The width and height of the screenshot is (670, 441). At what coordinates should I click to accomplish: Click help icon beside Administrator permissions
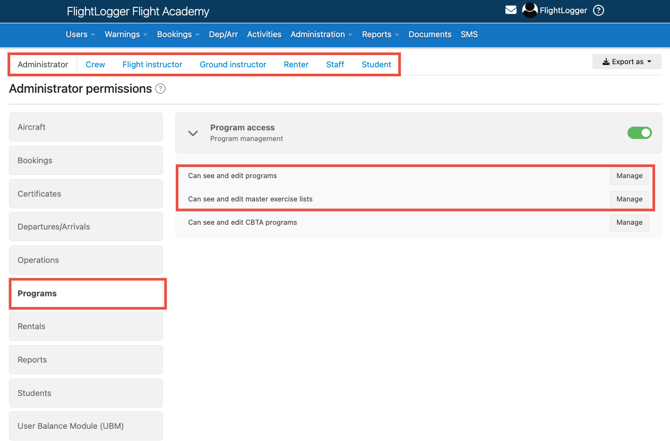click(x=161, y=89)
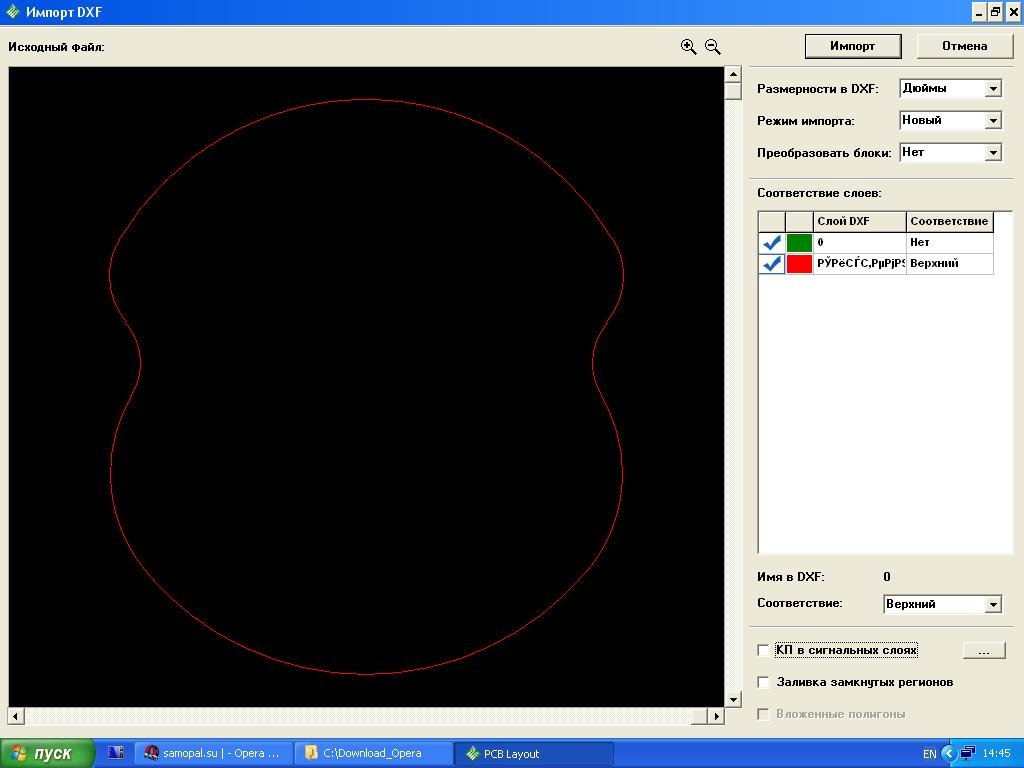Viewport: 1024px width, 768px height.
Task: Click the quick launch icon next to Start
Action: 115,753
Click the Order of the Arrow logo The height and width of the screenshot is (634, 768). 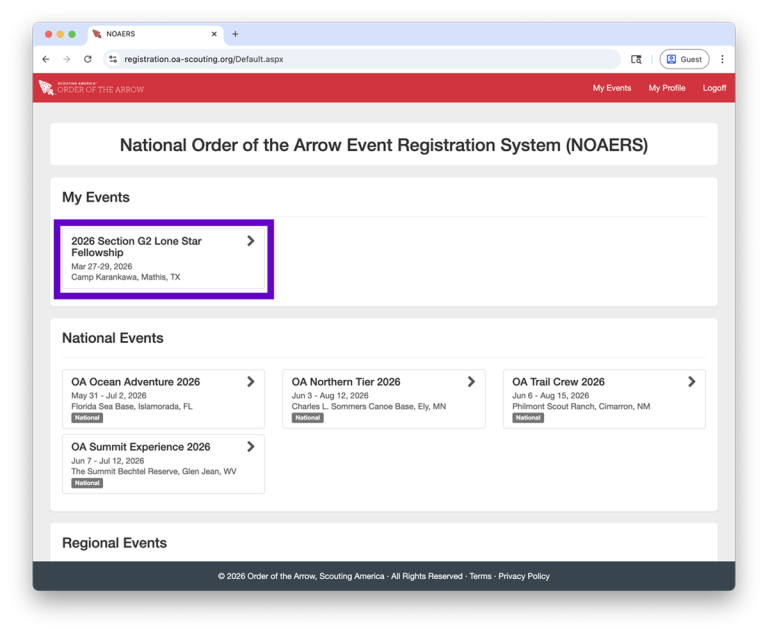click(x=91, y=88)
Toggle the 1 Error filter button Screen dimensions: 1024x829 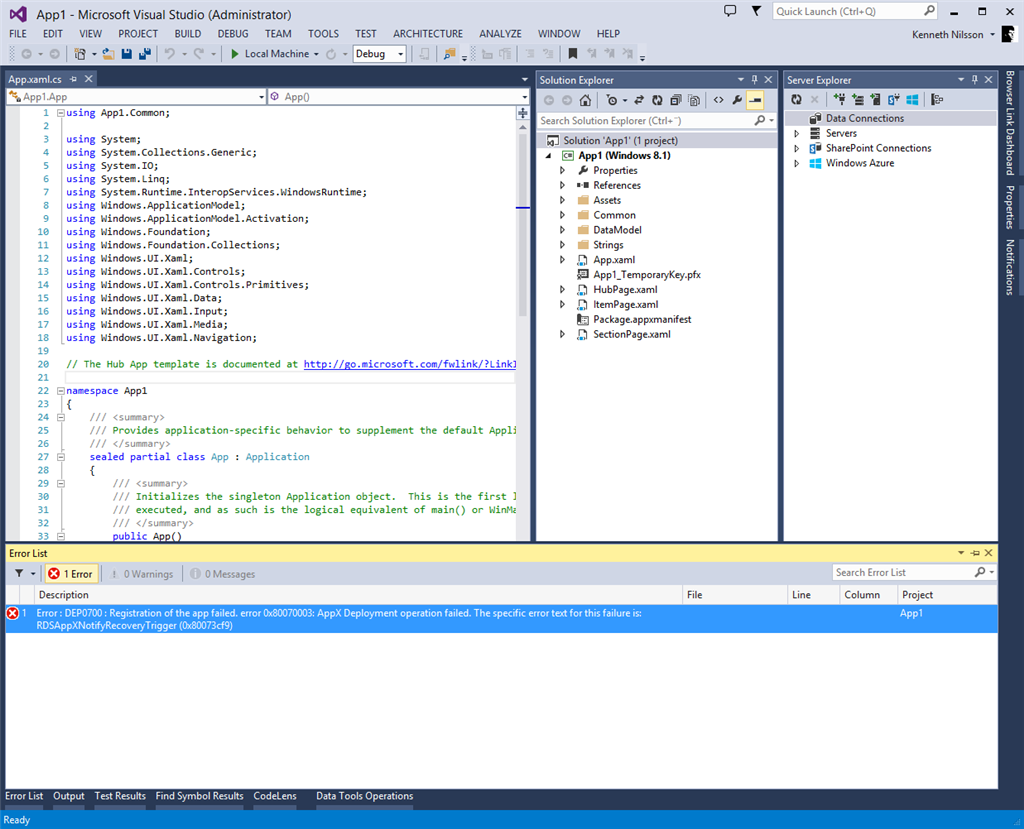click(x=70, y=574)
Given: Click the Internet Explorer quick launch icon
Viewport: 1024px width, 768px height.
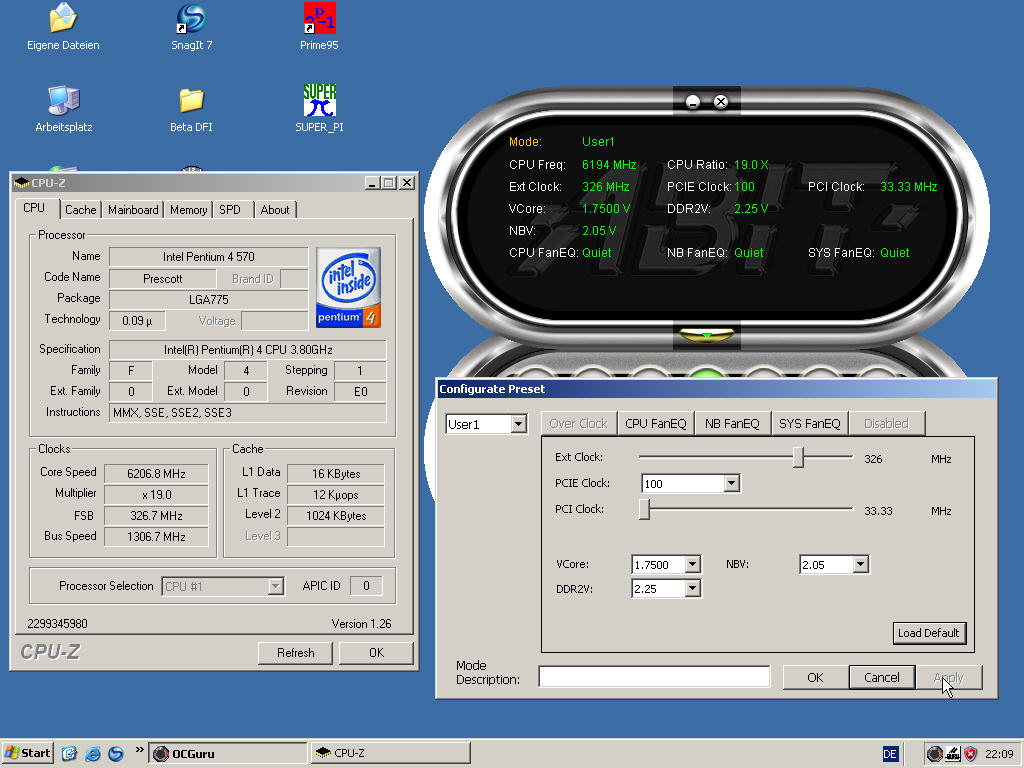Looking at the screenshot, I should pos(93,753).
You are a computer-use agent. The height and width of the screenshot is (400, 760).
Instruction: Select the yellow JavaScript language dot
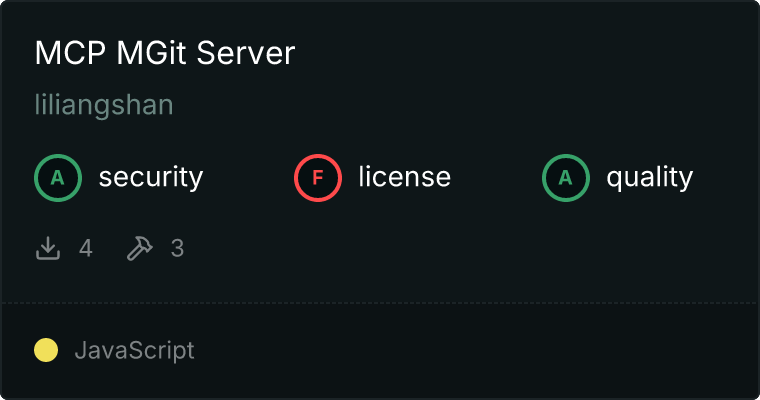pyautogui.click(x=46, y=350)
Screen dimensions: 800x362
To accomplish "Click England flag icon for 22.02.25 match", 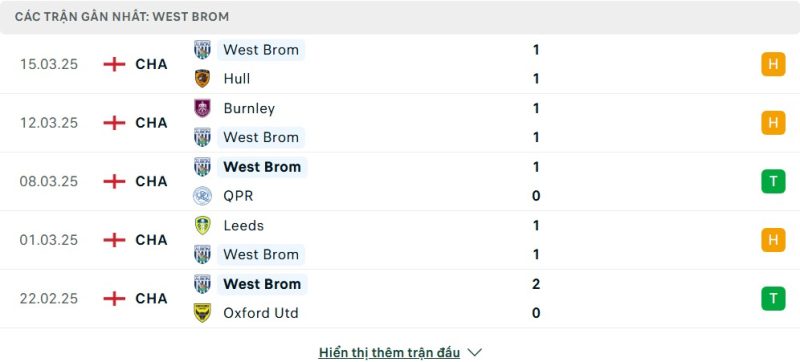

→ What you have to do:
Please write out the lines above exactly, from the one that contains "Screen dimensions: 800x362" through the final line, and include none of the pictures.

→ Response area:
Screen dimensions: 800x362
To accomplish "Click England flag icon for 22.02.25 match", 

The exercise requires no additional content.